TASK INPUTS below:
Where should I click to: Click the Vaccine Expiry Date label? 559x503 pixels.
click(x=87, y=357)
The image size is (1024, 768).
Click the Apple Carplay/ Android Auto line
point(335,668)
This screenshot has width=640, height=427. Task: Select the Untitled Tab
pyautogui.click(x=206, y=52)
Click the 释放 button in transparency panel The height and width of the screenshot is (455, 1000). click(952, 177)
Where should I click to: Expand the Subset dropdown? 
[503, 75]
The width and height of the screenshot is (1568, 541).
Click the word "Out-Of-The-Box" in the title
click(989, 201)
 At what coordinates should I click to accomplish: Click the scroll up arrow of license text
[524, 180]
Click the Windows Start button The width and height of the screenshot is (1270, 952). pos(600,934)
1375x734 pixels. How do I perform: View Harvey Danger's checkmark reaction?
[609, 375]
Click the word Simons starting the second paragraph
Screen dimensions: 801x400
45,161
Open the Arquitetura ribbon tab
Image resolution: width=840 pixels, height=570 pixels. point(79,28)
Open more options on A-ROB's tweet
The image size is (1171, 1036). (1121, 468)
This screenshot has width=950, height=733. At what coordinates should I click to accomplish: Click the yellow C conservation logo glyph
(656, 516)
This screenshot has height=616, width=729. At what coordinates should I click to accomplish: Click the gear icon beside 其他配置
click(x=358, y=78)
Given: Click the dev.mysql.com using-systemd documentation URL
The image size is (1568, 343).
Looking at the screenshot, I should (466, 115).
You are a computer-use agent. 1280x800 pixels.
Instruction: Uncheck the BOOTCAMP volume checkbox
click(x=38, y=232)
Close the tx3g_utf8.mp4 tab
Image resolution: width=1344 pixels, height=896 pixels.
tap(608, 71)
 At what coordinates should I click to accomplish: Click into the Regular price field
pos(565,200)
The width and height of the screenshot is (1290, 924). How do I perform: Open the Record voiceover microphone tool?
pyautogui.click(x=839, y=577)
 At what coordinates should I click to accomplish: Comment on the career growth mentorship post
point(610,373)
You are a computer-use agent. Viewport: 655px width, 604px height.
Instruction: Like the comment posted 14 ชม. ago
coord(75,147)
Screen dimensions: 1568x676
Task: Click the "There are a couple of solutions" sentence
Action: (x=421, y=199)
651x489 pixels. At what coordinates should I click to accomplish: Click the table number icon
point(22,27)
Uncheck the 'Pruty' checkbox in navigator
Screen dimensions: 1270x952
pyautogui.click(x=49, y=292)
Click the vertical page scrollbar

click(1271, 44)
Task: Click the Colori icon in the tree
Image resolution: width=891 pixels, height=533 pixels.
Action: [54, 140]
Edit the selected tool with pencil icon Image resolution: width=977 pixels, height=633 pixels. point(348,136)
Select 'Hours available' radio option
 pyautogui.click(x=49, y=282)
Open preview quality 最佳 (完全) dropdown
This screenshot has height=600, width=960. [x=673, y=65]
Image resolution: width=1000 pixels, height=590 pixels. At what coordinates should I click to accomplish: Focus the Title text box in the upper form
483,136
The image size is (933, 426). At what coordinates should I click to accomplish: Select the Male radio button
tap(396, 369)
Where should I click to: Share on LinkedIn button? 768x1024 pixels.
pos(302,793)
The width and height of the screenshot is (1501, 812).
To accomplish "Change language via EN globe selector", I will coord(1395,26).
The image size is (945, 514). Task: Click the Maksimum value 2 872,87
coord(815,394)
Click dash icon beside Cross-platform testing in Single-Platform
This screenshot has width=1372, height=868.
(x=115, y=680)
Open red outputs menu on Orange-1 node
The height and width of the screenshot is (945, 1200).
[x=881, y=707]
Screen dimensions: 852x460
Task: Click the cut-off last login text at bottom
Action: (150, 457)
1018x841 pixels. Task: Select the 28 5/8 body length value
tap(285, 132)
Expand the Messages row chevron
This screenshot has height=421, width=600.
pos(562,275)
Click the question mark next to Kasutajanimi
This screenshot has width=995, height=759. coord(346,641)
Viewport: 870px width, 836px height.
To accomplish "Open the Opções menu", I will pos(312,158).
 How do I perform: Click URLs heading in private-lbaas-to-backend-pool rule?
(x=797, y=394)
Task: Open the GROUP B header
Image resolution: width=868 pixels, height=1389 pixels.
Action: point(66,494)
End of TASK INPUTS.
The listing above holds a line with "Open preview quality 最佳 (完全) dropdown" and a line with "Open red outputs menu on Orange-1 node". Print the stretch from the first through the second, exactly and alone.

Open preview quality 最佳 (完全) dropdown
This screenshot has height=600, width=960. [x=673, y=65]
Image resolution: width=1000 pixels, height=590 pixels. At what coordinates should I click to accomplish: Focus the Title text box in the upper form
483,136
The image size is (933, 426). At what coordinates should I click to accomplish: Select the Male radio button
tap(396, 369)
Where should I click to: Share on LinkedIn button? 768x1024 pixels.
pos(302,793)
The width and height of the screenshot is (1501, 812).
To accomplish "Change language via EN globe selector", I will coord(1395,26).
The image size is (945, 514). Task: Click the Maksimum value 2 872,87
coord(815,394)
Click dash icon beside Cross-platform testing in Single-Platform
This screenshot has width=1372, height=868.
(x=115, y=680)
Open red outputs menu on Orange-1 node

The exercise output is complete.